313年に出された「ミラノ勅令」は、全てに宗教の平等、信仰の自由をうたったものであったが、皇帝コンスタンチヌスの意図は、単純ではなかった。権力者ローマ皇帝がキリスト教の公認したというのは、単に信仰の問題ではなく、そのキリスト教を権力を保持するための手段として使っていくということが隠されていた。というのは、度重なるローマ帝国の皇帝交代劇に、理論的な根拠を求める必要があり、皇帝の権力は「神が与えたもの」という理屈が民衆を納得させるのに好都合にできているからだ。コンスタンチヌス、息子コンスタンチウスはこの考えを進める。教会関係者の資産は非課税扱いとなり、ローマ社会の裕福層はこぞってキリスト教布教者になっていく。キリスト教に改宗することの方が生きていきやすいとなると、人々はおのずからキリスト教に改宗していく、というものだ。

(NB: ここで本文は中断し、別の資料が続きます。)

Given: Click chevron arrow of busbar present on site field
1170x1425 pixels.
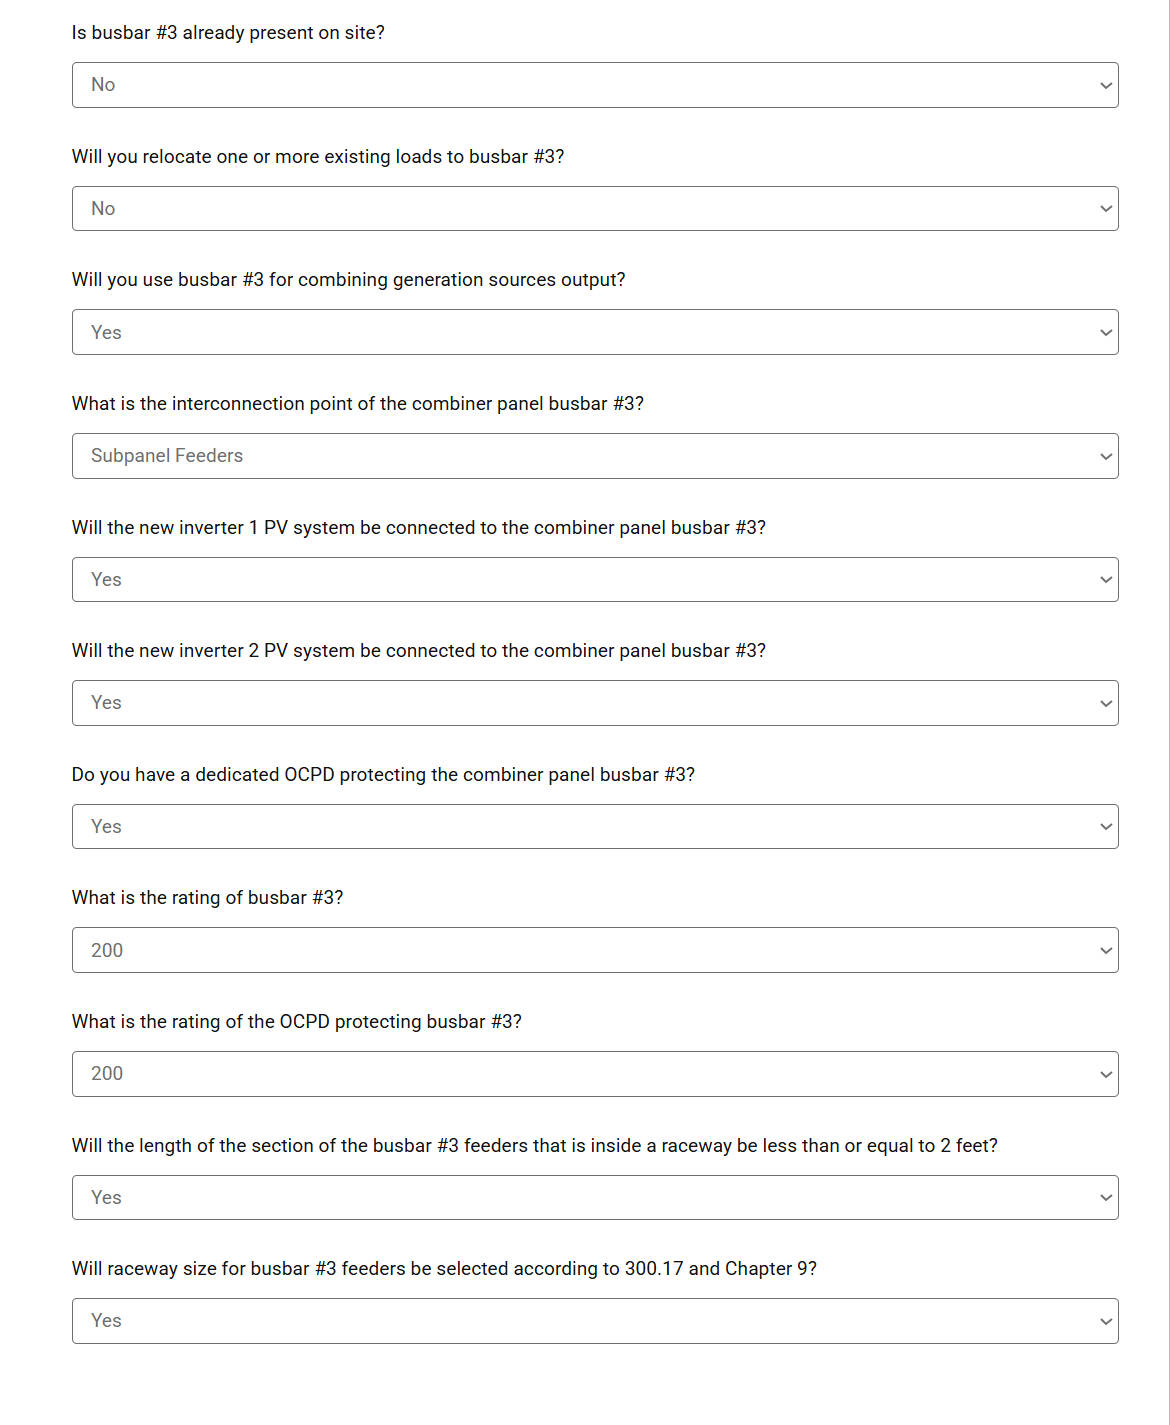Looking at the screenshot, I should 1106,86.
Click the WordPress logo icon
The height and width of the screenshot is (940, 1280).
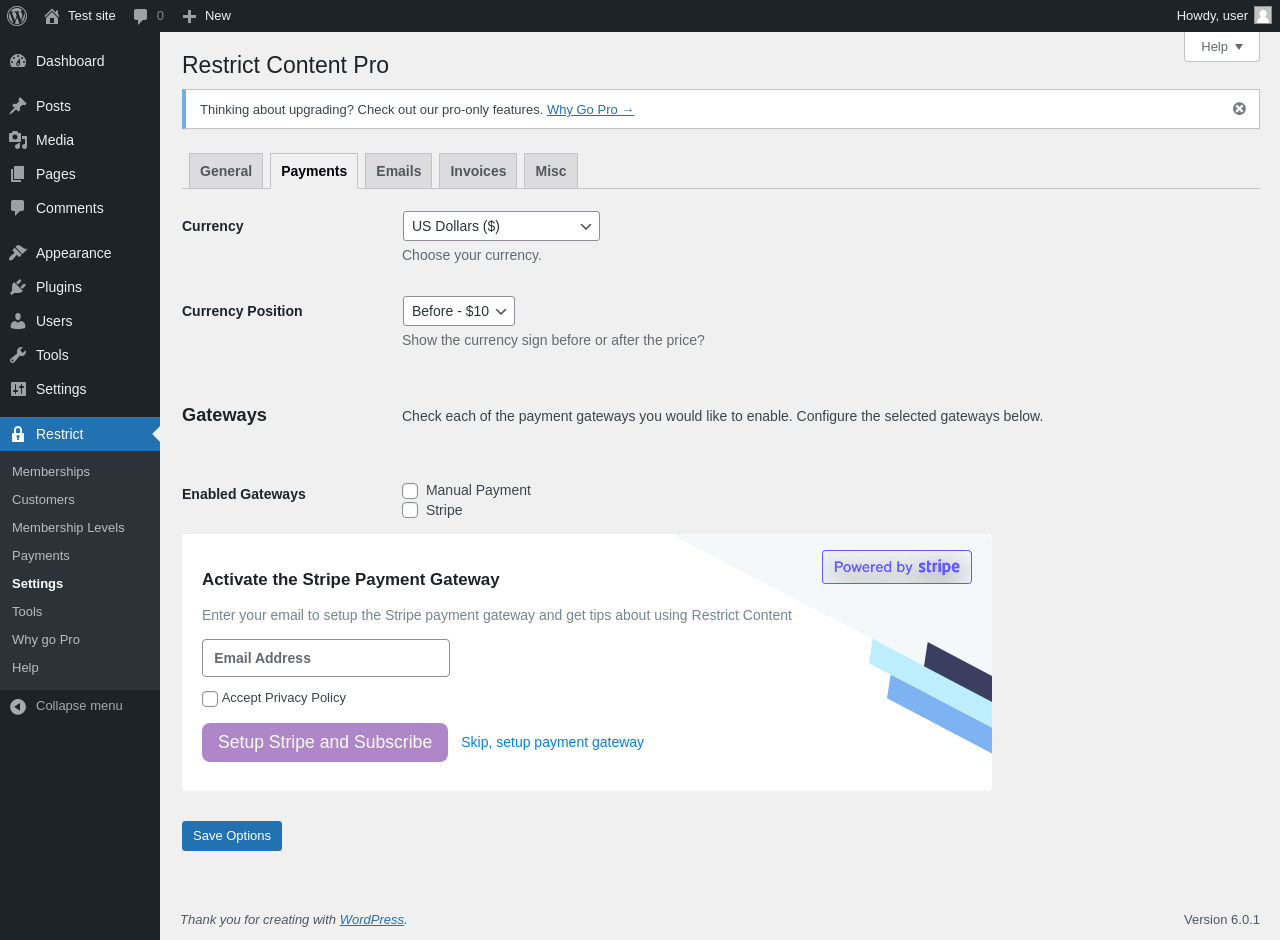[17, 16]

「いったんキリスト教徒になれば、皇帝といえども一匹の羊にすぎない。『羊』と『羊飼い』では、勝負は明らかであったのだ。ミラノ司教アンブロシウスは、キリスト教と世俗との権力関係を、実に正確に把握していたに違いない。皇帝がその地位に就くのも権力を行使できるのも、神が認めたからであり、その神の意向を人間に伝えるのは司教とされている以上、皇帝といえども司教の意に逆らうことはできない。これが両者の関係の真実であると。」
ローマ皇帝より権力を持つキリスト教司教の誕生である。
この流れに釘をさしたのが「背教者皇帝ユリアヌス」(361年~363年)だ。ユリアヌスは、キリスト教と世俗権力との癒着を是正し、「ミラノ勅令」のレベルに戻したにすぎないが、キリスト教関係者からは、以来「背教者」と侮蔑されてきた。逆に、ユリアヌスはキリスト教から「背教者」と言われることにより、キリスト教のなんたるかを歴史上に刻印する栄誉をうけることになったのだ。
キリスト教が権力と結びつくことにより、それまで多神教であったローマ社会の歴史的な建造物、神殿や円柱などは、全て「異教」のレッテルを張られ、破壊されていく。それまでの文化、社会的出来事が記録されていた文書、図書などが保存されていた図書館ともどもすべて破壊された。今日からみると、歴史を語る1級の原資料が無くなってしまったということだ。
393年には、オリンピアの競技会の全廃を決めた法案が元老院で可決された。第1回は紀元前776年に開催されそれ以降1169年後に幕を閉じることになった。西欧史上では「393年をもってギリシャとローマの文明が公式に終焉した年」とされている。